In recent years, Texas representative Lamar Smith championed the argument that data should be publicly available, through the introduction of the Secret Science Reform Act in 2015 (which became 2017’s HONEST Act). Neither bill was ever able to pass both chambers of the House, and Smith has announced he will not seek reelection in 2018. According to emails acquired by the Union of Concerned Scientists, Smith met with Pruitt in January and made a “pitch” that the agency implement the basic principle of his HONEST Act in the EPA.

“The basis of science is that if you do something, and come to a conclusion, I ought to be able to look at how it was done and be able to come up with the same conclusion,” said Idaho representative Mike Simpson at Pruitt’s appearance before the House Appropriations Committee on Thursday. “Right now, nobody knows how the EPA comes up with a lot of the information that they come up with.”

But reproducibility—the second buzzword linked to the proposed rule—isn’t really a problem in epidemiology, Kaufman says. Any discussion of a “replication crisis” in public health science is likely linked to confusion sown by industry scientists who perform their own studies and analyses of data. Kaufman fears this is one possible outcome of the transparency rule: If industry gets a hold of original datasets, they may be able to slice the statistics in a way that looks more favorable to them.

“If you analyze data over and over again, you can often come up with different answers,” says Kaufman. “Torture the data until it confesses, as we sometimes say.”

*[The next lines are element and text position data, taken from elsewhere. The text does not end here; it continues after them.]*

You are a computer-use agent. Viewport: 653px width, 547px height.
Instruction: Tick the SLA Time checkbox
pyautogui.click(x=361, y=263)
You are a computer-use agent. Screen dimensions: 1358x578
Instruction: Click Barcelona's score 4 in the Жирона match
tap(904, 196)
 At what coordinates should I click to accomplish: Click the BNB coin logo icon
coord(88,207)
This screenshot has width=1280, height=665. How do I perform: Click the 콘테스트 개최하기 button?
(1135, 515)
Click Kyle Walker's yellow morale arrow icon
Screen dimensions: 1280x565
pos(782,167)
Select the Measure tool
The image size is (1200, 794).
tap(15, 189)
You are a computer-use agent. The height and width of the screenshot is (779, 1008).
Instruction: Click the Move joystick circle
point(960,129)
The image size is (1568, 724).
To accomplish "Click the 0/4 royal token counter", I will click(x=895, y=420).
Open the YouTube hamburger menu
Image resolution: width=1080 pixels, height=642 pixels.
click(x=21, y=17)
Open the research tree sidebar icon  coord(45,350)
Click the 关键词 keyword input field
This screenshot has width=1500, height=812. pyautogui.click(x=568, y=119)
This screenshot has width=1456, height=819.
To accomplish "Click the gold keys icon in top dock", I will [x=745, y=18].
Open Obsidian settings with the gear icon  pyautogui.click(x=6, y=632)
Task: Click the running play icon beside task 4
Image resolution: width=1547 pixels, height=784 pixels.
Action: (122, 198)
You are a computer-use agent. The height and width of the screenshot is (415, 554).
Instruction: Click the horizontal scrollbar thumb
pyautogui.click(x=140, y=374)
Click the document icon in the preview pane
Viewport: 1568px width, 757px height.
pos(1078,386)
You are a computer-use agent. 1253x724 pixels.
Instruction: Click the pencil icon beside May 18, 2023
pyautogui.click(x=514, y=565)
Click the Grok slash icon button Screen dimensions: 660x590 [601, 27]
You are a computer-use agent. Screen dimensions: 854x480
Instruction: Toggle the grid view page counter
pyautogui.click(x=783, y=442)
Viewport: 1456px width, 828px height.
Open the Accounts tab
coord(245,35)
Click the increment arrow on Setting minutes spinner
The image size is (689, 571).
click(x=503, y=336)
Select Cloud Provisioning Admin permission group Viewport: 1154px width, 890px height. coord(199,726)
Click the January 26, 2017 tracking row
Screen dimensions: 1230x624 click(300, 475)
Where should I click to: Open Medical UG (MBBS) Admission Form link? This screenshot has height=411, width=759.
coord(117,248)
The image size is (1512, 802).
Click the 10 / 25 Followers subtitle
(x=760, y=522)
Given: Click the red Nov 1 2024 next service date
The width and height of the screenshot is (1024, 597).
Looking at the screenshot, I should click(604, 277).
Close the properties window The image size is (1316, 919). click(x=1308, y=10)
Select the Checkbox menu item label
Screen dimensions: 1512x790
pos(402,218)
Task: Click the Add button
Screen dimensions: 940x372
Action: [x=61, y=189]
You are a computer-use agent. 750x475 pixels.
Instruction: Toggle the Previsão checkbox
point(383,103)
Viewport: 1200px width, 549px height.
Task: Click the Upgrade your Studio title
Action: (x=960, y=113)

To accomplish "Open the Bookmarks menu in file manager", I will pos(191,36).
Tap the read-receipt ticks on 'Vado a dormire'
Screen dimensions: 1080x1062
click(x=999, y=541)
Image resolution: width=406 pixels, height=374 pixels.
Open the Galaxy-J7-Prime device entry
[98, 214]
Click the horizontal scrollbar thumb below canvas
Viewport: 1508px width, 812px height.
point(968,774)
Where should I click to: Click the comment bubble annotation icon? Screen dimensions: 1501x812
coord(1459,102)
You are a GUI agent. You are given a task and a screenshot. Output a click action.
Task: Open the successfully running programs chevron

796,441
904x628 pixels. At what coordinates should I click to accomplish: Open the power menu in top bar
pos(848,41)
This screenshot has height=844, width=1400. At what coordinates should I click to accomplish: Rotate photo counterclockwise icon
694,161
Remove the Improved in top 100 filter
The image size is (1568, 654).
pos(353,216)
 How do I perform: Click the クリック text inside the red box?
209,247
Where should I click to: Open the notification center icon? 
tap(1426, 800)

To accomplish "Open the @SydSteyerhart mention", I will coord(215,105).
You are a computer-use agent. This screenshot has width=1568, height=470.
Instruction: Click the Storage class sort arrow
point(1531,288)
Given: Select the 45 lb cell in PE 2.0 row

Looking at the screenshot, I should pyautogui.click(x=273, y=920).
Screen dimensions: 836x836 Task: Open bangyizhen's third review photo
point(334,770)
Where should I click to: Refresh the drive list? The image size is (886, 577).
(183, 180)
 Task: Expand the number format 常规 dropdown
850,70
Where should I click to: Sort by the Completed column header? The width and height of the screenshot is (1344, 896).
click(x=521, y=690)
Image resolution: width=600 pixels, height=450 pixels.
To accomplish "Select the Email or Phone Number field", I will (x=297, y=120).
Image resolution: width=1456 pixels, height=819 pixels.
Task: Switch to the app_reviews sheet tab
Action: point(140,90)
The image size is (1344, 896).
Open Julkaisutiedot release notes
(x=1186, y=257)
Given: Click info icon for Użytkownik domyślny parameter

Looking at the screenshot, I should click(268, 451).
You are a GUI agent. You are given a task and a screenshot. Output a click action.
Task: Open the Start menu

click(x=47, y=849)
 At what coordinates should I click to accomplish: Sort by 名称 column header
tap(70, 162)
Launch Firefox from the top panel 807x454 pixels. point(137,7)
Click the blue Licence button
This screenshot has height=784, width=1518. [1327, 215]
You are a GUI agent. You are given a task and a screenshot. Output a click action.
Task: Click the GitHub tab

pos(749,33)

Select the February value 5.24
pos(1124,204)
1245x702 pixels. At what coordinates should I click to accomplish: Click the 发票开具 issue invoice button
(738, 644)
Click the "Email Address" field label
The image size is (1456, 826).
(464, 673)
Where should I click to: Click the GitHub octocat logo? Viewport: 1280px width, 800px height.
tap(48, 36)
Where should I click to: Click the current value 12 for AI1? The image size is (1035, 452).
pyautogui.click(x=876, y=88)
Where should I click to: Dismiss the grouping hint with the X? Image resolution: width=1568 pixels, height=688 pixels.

He points out that this has been done with the science of climate change. “If you were to say, OK, we’re only going to look at the last six months” of global temperature data, he says, “you might be able to come up with an answer that says the earth’s not getting warmer.” But that would be only part of the picture—a scientifically valid analysis would require you to study the complete range of the data, using tools and approaches in line with the original purposes of data collection. If you start fudging those principles, Kaufman says, “You can often arrange the data to get an answer that you want to find.”

Risky business

“This was clearly an attempt to limit the science that’s available to policy making, and especially an attack on epidemiology,” says Dockery. In the United States, unlike Europe and other marketplaces, industry doesn’t bear the burden of proving a chemical or pollutant is safe for humans—substances can only be proven to be harmful after the public has been exposed to them. That means massive, real-time studies like Six Cities are fundamental for understanding the risks of any given regulation or policy.

“Basically, we’re using the American public as guinea pigs for testing these new products that are out there,” Dockery says. “It’s not that you’re hurting the scientist,” he explained of the proposed rule. “This is not preventing research. What it’s doing is preventing science from contributing to discussions about policy.”

If those studies become inadmissible when setting policy at the EPA, the health consequences could be grave. “We’ve made enormous strides in the U.S. in improving air quality, and that has spelled an enormous improvement in health,” says Joel Kaufman. But those improvements have been driven by the scientific evidence that there are health consequences. “If you don’t permit to enter into evidence the literature that show there are risks of air pollution, you risk turning back the clock.”

“The purpose of this rule is not to increase transparency,” Kaufman said. “It’s to make it harder to regulate.”

One thing everyone can agree on can be summed up in a statement from Joseph Bast, director of the Heartland Institute: This proposed rule “may be the most consequential decision made by EPA since the election of Donald Trump.”